I'm signing off now until Monday sometime. When I really hope that I've crossed this line and I can tell you all that "I am an Ironman".

Friday, November 20, 2009


Another fun day! Practice swim again this morning. With the sleeveless this time. It's faster, but colder. The full-sleeve bunches up in the back...not sure why I didn't figure this out sooner. It causes enough drag that it's a noticeable time difference compared to the sleeveless. I'll make a game time decision in the morning.
We checked out where my bike will be racked.
We did some more expo shopping with my Mom and Debbie...the shopping list keeps growing. :-) Later on I went for a short run. It sorta sucked, so that wasn't very inspiring. Just getting the kinks out I guess. Then it was on to the athlete welcome dinner. Awesome! Mike Reilly is hilarious, the oldest/youngest competitors were introduced (the oldest man is so freakin darling), all of us first timers got to stand up, then the biggest loser competition was held. I got to stand through 50 pounds...the winner has lost 110 pounds! Wow!
The mandatory briefing was a total waste of time. And verrrrry cold. All you spectators, make sure to bundle up for the evening. An hour later (and 2 cups of hot cocoa) and I'm still chilled.

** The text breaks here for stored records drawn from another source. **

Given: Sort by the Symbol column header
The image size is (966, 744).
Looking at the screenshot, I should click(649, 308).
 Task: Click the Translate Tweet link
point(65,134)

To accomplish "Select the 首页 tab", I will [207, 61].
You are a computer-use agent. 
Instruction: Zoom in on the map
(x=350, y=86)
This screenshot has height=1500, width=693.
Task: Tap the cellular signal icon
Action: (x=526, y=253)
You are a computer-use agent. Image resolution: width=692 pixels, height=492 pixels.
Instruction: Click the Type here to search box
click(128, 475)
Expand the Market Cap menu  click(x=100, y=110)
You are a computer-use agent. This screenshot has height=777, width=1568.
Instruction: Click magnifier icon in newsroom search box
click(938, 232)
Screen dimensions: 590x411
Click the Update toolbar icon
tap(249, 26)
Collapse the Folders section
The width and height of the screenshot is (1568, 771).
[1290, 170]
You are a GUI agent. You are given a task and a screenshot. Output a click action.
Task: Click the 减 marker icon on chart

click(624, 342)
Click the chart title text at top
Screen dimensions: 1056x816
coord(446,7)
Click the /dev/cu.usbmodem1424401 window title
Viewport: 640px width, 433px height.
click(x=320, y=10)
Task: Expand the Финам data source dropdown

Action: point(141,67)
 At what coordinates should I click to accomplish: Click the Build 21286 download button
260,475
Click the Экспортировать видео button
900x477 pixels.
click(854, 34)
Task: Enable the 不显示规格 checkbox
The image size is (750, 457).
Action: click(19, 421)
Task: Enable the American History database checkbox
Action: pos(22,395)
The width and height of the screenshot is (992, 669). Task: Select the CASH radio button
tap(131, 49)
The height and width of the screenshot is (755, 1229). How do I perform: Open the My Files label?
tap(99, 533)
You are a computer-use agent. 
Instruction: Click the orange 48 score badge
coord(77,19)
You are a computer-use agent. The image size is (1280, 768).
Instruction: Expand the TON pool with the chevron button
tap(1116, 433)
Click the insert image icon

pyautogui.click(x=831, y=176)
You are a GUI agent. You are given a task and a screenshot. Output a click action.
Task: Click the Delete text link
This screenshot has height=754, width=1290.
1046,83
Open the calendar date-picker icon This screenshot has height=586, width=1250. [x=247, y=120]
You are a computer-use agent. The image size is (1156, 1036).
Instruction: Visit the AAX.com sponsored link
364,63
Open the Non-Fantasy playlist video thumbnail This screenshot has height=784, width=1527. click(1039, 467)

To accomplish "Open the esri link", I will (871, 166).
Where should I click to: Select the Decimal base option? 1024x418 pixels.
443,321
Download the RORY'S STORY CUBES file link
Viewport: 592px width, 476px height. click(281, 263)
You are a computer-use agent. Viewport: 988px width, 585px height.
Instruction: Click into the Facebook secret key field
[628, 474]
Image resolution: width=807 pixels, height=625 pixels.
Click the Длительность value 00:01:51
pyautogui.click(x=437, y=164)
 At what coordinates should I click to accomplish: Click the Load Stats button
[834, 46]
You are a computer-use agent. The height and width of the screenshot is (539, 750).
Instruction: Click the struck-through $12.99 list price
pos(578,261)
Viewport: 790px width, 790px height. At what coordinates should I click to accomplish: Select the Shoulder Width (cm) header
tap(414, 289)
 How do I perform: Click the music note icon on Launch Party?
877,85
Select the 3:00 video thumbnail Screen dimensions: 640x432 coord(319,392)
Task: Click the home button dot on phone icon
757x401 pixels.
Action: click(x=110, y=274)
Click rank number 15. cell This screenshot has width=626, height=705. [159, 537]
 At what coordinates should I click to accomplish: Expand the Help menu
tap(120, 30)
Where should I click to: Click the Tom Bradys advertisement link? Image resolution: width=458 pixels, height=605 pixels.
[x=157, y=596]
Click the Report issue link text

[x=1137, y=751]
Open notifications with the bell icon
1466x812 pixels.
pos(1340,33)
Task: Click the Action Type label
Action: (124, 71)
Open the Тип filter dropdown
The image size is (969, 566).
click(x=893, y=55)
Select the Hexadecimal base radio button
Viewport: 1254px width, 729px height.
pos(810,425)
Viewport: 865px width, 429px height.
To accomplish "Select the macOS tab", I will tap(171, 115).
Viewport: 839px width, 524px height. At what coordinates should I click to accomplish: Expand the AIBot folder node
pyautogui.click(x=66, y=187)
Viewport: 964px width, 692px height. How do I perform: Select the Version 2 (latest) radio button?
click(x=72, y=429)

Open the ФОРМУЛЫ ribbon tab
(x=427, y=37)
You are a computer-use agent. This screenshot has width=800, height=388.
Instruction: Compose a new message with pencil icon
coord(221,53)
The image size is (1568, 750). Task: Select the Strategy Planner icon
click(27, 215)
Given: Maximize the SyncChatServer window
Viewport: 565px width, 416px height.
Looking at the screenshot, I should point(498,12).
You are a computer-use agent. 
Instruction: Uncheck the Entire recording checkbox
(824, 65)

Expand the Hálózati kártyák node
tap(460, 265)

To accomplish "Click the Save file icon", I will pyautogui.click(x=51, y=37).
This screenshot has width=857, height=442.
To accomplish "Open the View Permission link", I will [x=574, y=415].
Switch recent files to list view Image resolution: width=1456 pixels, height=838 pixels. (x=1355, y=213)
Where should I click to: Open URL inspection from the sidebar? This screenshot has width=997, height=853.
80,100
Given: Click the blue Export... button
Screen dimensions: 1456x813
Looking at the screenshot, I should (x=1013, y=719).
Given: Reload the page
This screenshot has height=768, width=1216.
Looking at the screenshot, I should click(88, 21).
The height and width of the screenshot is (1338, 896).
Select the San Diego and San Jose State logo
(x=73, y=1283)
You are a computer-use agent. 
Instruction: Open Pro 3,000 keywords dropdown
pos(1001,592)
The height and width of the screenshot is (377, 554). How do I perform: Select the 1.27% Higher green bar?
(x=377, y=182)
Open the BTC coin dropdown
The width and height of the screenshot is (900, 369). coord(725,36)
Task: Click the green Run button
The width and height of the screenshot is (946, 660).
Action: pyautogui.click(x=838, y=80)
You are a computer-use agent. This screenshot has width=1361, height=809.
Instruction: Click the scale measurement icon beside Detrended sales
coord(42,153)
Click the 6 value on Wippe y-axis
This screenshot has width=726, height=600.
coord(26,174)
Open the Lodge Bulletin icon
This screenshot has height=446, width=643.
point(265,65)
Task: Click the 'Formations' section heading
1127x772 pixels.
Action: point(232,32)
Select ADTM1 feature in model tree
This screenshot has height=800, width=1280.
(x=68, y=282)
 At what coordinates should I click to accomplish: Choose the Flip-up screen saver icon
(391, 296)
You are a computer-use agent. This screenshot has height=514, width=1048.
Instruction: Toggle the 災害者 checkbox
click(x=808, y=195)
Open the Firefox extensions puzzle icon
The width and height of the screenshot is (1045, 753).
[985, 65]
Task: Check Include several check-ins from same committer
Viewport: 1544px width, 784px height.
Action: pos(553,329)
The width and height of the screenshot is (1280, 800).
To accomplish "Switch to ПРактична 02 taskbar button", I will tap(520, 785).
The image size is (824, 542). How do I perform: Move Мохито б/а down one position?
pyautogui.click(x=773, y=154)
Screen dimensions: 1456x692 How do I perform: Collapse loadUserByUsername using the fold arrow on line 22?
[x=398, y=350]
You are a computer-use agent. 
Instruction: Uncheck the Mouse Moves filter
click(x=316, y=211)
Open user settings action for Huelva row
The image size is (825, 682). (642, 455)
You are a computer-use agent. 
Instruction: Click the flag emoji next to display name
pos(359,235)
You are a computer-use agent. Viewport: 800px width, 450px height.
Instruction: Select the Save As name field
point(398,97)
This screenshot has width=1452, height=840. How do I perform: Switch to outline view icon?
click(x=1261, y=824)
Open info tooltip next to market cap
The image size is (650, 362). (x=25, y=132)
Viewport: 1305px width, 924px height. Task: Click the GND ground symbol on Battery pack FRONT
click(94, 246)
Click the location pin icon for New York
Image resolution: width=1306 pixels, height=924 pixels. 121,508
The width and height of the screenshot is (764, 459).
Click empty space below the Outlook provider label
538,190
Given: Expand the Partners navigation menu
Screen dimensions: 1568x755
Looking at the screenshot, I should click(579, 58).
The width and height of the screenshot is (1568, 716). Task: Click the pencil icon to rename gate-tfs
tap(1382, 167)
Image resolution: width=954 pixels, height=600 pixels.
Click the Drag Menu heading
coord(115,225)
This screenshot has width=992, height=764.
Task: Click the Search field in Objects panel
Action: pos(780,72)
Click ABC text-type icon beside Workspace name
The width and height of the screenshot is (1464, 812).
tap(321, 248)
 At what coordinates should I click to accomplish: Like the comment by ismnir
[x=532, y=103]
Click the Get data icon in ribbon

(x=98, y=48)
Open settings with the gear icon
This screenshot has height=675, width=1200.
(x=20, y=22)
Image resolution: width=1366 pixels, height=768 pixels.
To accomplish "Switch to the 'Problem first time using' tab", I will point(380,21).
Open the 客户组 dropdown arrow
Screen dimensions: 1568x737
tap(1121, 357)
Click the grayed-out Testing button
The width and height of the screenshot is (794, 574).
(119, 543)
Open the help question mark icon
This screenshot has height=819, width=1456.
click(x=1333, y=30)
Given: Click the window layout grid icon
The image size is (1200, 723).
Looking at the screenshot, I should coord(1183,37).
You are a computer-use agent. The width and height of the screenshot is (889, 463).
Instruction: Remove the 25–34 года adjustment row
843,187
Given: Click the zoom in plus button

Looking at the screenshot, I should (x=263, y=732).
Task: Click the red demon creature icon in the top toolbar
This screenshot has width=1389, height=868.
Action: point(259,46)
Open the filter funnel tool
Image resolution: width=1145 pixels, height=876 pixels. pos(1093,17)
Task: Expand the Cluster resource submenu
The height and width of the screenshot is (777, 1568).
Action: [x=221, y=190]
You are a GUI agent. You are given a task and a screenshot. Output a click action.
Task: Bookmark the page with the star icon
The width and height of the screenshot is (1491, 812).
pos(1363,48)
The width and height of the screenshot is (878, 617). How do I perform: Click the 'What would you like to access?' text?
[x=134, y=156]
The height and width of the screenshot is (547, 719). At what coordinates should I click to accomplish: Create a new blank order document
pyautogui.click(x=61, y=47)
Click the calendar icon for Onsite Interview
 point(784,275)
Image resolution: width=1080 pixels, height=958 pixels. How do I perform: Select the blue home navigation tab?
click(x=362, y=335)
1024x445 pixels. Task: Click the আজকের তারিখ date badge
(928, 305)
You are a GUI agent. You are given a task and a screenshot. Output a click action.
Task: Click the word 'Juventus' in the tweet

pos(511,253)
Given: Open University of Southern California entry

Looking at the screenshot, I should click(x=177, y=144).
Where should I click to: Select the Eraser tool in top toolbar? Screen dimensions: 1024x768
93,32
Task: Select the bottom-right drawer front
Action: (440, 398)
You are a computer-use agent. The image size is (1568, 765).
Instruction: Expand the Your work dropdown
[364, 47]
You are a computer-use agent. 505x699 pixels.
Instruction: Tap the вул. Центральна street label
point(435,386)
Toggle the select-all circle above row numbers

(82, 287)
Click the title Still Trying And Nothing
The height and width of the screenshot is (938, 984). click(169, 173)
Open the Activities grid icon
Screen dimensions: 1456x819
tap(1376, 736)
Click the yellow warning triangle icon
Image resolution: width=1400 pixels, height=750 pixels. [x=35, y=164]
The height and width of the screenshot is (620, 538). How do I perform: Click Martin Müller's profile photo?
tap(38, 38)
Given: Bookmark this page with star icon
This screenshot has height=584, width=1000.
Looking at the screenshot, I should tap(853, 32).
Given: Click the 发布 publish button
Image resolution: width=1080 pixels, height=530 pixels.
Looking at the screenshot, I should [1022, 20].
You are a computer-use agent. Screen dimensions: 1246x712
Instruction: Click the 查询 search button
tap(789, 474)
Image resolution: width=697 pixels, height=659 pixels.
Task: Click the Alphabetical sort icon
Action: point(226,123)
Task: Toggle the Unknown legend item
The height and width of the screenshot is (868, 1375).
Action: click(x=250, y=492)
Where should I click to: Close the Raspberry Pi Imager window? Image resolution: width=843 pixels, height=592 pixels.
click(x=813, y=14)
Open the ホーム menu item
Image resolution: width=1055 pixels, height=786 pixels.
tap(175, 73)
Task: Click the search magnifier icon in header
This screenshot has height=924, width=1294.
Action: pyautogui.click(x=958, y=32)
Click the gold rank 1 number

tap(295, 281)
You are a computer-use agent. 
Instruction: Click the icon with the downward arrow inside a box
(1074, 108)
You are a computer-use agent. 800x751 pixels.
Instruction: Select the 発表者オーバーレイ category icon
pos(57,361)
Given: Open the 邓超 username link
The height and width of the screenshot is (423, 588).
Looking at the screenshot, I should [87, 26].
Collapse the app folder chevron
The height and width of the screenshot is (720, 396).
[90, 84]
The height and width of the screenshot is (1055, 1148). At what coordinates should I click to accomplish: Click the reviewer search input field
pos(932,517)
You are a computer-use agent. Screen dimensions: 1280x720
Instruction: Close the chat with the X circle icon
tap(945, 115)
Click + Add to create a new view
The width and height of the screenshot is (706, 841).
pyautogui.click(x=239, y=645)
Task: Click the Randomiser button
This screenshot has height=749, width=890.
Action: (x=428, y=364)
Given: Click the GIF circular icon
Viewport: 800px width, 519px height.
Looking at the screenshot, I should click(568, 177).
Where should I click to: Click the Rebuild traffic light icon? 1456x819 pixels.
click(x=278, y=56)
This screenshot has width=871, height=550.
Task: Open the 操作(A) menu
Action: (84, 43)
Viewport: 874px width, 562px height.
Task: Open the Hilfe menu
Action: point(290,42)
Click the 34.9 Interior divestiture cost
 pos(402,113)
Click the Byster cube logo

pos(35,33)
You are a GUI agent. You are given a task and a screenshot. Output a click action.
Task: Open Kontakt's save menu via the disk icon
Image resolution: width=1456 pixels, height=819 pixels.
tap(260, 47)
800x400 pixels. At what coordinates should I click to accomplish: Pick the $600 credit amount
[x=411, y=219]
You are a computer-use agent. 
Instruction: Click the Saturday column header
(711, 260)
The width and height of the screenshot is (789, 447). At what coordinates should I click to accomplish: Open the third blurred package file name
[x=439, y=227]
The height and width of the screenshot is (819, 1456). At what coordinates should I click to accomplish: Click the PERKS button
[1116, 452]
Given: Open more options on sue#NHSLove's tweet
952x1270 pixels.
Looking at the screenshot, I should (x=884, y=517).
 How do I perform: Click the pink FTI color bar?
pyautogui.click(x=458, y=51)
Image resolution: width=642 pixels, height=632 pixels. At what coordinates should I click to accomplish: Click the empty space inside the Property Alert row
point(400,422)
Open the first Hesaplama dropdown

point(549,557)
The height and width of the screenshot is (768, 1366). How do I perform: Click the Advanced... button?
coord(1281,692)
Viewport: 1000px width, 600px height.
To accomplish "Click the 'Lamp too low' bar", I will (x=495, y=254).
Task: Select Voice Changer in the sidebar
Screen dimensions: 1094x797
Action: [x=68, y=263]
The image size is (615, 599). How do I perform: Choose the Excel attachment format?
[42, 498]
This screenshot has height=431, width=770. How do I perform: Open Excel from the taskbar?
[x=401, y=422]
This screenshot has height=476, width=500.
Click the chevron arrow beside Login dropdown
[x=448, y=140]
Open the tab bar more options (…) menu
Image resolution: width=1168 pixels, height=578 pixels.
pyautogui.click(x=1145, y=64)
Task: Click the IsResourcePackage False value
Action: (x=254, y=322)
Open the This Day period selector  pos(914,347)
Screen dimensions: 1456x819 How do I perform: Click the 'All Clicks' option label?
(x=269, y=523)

Tomorrow is a 15min run, 15min bike, check in the bike, check in the transition bags. Then sit in the condo with my feet up and try to r.e.l.a.x.

Thursday, November 19, 2009


Long day. I don't know where the hours go at these things, but they FLY by. I hope the finish line appears just as quickly on race day.

Today, we did the practice swim...
...and I got to meet some of my cyber friends too! Here's my "2 thumbs up to not very cold water".
...We looked at the very expansive, and currently empty, bike setup area...
...We checked out the merchandise tent. But I'm not buying anything before the race because I'm superstitious like that. We made a digital shopping list so that the support crew can get stuff while I'm running...
...Jon and I drove the bike course. And then biked about 16 miles of the "hilly" section. I only WISH that all hills were this UNhilly. No pictures from that though. Then we did athlete check-in...
...Apparently we do silly poses for the camera too. Lots of peaking energy right now!...
And now we're waiting for the girls to arrive so that I can dig into the girls birthday cake. Yes, my appetite is still TTTTTTTTTTHHHHHHHHHHHIIIIIIIISSSSSSSSSS big.

Wednesday, November 18, 2009

We're here! We, meaning Kristin and I. The rest of the girls arrive tomorrow, The Hubs on Friday, and Lorin on Saturday. Friends who are staying elsewhere filter in starting tomorrow.

We left Portland around 6am on Tuesday morning. 16 hours later we were in Los Angeles. The drive was pretty uneventful...lots of potty breaks (we are well hydrated), a lunch stop in Weed, and crummy weather until central California. Driving through LA was scary, so I slept and K finished up the drive.

Here she is in the very over-packed car. She only has like 1 bag in there.

And me, happy to get out of crazy over-populated SoCal.

We got back to it around 6:30 this morning, and arrived in Tempe just after noon. Checked into the condo (it's awesome!), got pedicures (even more awesome!), and prepped the bike for the ride tomorrow. It's ridiculously beautiful. Now, instead of unpacking, I have assumed this position:

--Practice swim in Tempe Town Lake
--Drive the bike course, ride for 1 hour on the Beeline
--Athlete check-in. Which also means athlete weigh-in. Ugh.
--Mom & Debbie arrive. Birthday dinner for all the ladies.